Written entirely in emoji, Emojicode is the creation of Theo Weidmann, who released it in 2016 and has maintained it seriously ever since. Behind the playful surface sits a statically typed, object-oriented language with classes, protocols, generics, optionals, and closures; grapes and watermelon emoji delimit blocks, and string literals live between input-symbol emoji. The mismatch between rigorous type checking and a keyboard full of pictographs is exactly why it became a favorite conversation piece in the esolang community and a recurring novelty answer on Code Golf Stack Exchange.
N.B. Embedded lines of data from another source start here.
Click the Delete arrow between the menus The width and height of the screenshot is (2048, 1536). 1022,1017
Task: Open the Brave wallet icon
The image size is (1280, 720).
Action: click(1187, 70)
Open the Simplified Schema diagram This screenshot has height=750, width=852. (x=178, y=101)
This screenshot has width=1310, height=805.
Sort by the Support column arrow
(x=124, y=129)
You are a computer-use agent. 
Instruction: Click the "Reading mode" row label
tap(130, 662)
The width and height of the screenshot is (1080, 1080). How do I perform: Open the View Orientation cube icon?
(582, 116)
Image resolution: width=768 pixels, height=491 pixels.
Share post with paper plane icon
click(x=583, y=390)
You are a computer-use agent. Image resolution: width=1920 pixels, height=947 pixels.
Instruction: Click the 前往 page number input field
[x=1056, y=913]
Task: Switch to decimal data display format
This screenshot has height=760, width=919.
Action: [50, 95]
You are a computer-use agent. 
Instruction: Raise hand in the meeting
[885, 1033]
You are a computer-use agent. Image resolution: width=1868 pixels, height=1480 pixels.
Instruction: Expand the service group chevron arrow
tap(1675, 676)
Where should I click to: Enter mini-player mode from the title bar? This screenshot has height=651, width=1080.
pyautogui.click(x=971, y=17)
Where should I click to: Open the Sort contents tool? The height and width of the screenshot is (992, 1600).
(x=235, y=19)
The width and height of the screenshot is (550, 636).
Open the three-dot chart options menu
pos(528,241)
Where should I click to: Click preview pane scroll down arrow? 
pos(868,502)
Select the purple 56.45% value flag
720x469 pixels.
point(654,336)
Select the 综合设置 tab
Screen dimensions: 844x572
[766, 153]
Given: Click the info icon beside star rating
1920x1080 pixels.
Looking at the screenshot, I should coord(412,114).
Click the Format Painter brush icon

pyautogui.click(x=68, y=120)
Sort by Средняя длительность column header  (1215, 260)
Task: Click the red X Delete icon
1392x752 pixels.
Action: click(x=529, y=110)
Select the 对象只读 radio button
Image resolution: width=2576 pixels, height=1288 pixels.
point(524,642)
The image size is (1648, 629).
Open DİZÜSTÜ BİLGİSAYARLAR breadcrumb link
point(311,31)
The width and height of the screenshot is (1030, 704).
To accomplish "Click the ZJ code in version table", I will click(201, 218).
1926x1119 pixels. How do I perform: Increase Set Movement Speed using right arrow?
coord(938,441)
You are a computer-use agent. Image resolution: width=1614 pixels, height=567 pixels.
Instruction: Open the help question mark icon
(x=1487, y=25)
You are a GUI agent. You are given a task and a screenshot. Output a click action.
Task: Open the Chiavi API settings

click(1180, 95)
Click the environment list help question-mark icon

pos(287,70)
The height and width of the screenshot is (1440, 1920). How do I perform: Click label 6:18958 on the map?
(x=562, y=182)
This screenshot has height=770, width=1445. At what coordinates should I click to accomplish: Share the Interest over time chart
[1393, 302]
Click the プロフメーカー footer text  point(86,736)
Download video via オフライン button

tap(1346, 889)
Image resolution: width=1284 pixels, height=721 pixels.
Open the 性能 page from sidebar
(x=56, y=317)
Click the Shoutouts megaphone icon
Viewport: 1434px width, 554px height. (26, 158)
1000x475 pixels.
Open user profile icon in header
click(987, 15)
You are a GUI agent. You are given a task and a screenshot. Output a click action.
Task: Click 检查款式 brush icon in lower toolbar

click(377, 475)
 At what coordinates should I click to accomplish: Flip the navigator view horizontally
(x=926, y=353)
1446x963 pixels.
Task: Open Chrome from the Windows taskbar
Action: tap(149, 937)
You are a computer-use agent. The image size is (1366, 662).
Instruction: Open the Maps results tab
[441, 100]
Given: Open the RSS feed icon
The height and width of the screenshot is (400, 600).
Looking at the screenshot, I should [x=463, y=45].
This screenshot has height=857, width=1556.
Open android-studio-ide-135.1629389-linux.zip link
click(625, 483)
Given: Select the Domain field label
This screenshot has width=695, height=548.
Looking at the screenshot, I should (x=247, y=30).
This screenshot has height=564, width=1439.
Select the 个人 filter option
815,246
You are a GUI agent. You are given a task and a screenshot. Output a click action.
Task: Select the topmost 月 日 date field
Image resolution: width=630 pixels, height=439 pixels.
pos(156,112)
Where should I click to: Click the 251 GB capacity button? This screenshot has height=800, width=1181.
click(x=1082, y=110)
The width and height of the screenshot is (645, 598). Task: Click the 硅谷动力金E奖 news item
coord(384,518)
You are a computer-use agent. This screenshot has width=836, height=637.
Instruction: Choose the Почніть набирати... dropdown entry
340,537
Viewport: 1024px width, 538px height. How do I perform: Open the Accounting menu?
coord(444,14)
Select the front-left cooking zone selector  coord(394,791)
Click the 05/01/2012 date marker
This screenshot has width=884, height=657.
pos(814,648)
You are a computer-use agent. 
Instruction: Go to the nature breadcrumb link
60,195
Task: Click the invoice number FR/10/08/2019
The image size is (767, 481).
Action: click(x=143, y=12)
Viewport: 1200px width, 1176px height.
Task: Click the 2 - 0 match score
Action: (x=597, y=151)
HCODX compiles and runs Emojicode in a live terminal session, sparing you the native toolchain build and letting programs that prompt for input receive it as you type.
💭 the 🏁 block is the program entry point; 😀 prints a line
🏁 🍇
😀 🔤Hello, World!🔤❗️
🍉
Emojicode is a memorable way to teach static typing and object orientation, because students must reason about types without leaning on familiar keyword names. Esolang fans use it for expressive-syntax experiments, and it appears in polyglot and novelty golf challenges where byte count matters less than spectacle, since every emoji costs multiple UTF-8 bytes. Writing a small interactive program in it is a genuinely instructive puzzle about how much of programming is notation. HCODX is a free online Emojicode editor, runner and interpreter — an IDE-grade compiler and playground to write and run code online, execute code with live output and live preview, no downloads or web server required.
Both, deliberately. The syntax is comedic, but the implementation is earnest: a compiler producing native binaries, a static type system with generics and optionals, protocols, error handling, and real documentation. Its creator has maintained it across major versions since 2016. That combination, absurd notation over solid engineering, is precisely what earned it lasting attention in the esolang world.
Most Emojicode developers copy symbols from the official documentation or use editor snippets rather than an emoji picker. The language needs only a modest vocabulary: block delimiters, the string emoji, the call and end-of-arguments marks, and type names. In the HCODX editor pasting works directly, so grabbing the hello-world skeleton and editing it is the fastest start.
Not by byte count: each emoji is three or four UTF-8 bytes, so even trivial programs are expensive compared to single-byte golfing languages. Golfers use it instead for novelty scoring, popularity contests, or the fun of a first answer in an unusual language. If low bytes are the goal, codepage languages like Vyxal or 05AB1E are the right tools.
Your current code will be replaced with the default sample. This cannot be undone — download your code first if you want to keep it.
You have unsaved changes. Do you want to save your code before continuing?